# Looking for used Fishing Kayak



## mrgreenc21 (Dec 2, 2008)

Looking for used SOT Kayak. I weigh 200lbs and am 5 10. I am lloking for an afforable kayak but will consider all. Please post pictures if you may have a kayak for sale.

I am also a Pier Fisherman in transition to being a kayak fisherman. I have read posts as far back as I can. 

I am very clear on the safety fact. I am a firm believer in strong saftey discipline. 

Is there a beginners guide in the Fishing Bible about kayaking? Any advice. Also I have noticed that the majority of posts are from folks in VA. Any kayakers in NC....... CB Kure Beach Wilmington area?


----------



## tripp (Apr 6, 2010)

check out craigslist, i just picked up a OK big game and prowler 15 for a real good price. big game came ready to fish with FF, GPS, rudder, anchor, paddle the works, prowler is base model with the plastic still on it. i checked in all the cities around me too, i am in portsmouth va and found these in lynchburg. good luck, its addicting.


----------



## Kaleb5000 (Nov 10, 2008)

Im in Wilmington. I dont have any yaks for sale. But just watch craigslist like a hawk or take a look at hook line and paddle on eastwood road.

I fish from a Native Ultimate 14.5 and a Native Osceola paddle board. The Ultimate is a awesome inshore Kayak. If you want to go in the ocean from time to time I would suggest the Native Manta Ray or Magic.
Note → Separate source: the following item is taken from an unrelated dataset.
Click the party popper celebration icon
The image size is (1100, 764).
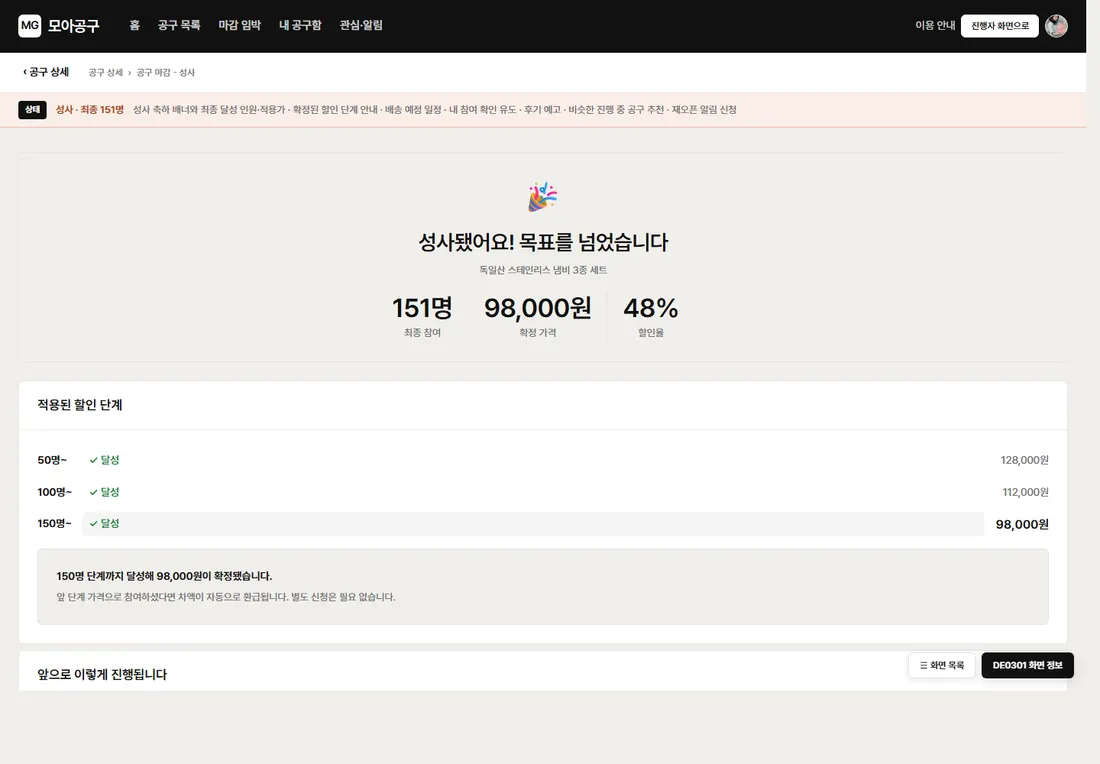coord(542,197)
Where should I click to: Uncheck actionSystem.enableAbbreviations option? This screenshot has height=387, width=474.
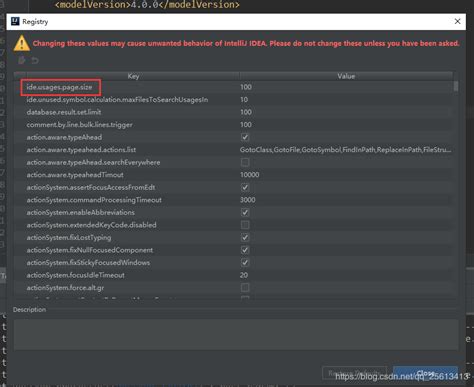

The Heritage redfish 14 is a affordable yak and it gets the job done


----------



## bbcroaker (Jan 6, 2005)

Here are some NC Kayak Forums Site I've visited occ.
www.nckfa.com www.hooklineandpaddle.com www.kayakfishinggear.com good gear site as indicated by name 
www.ncangler.com has a kayak board.
I may have an O.K. Prowler Trident 15 for sale in a couple of weeks but I'm up here in Va.
You should try out several at a demo before buying to see what fits you best and what you like.



mrgreenc21 said:


> Looking for used SOT Kayak. I weigh 200lbs and am 5 10. I am lloking for an afforable kayak but will consider all. Please post pictures if you may have a kayak for sale.
> 
> I am also a Pier Fisherman in transition to being a kayak fisherman. I have read posts as far back as I can.
> 
> ...


----------



## ComeOnFish (Apr 8, 2009)

Mr Green,

I like what BBcroaker and Tripp said.
I think since you leave in Wilmington, NC, you will hit the open water sooner or later. Also you mentioned that you are safety-minded, I suggest you get a big kayak. You can buy a quality used kayak within your budget.

The more I saw people doing re-entries to various kayak, the more I am convinced that my formulas for Kayak size and kayaker's weight is almost right in general:

In shore or rather protected water:
The max load of kayak >= 2.2*weight of kayaker

Open water - 5mile off shore/rough water:
The max load of kayak >= 2.5*weight of kayaker

Note:
Max load of kayak by referable companies is accurate. But max load by some not-so-referable companies are over-rated.
Taller people are more advantageous during the re-entry than shorter people when they weigh the same.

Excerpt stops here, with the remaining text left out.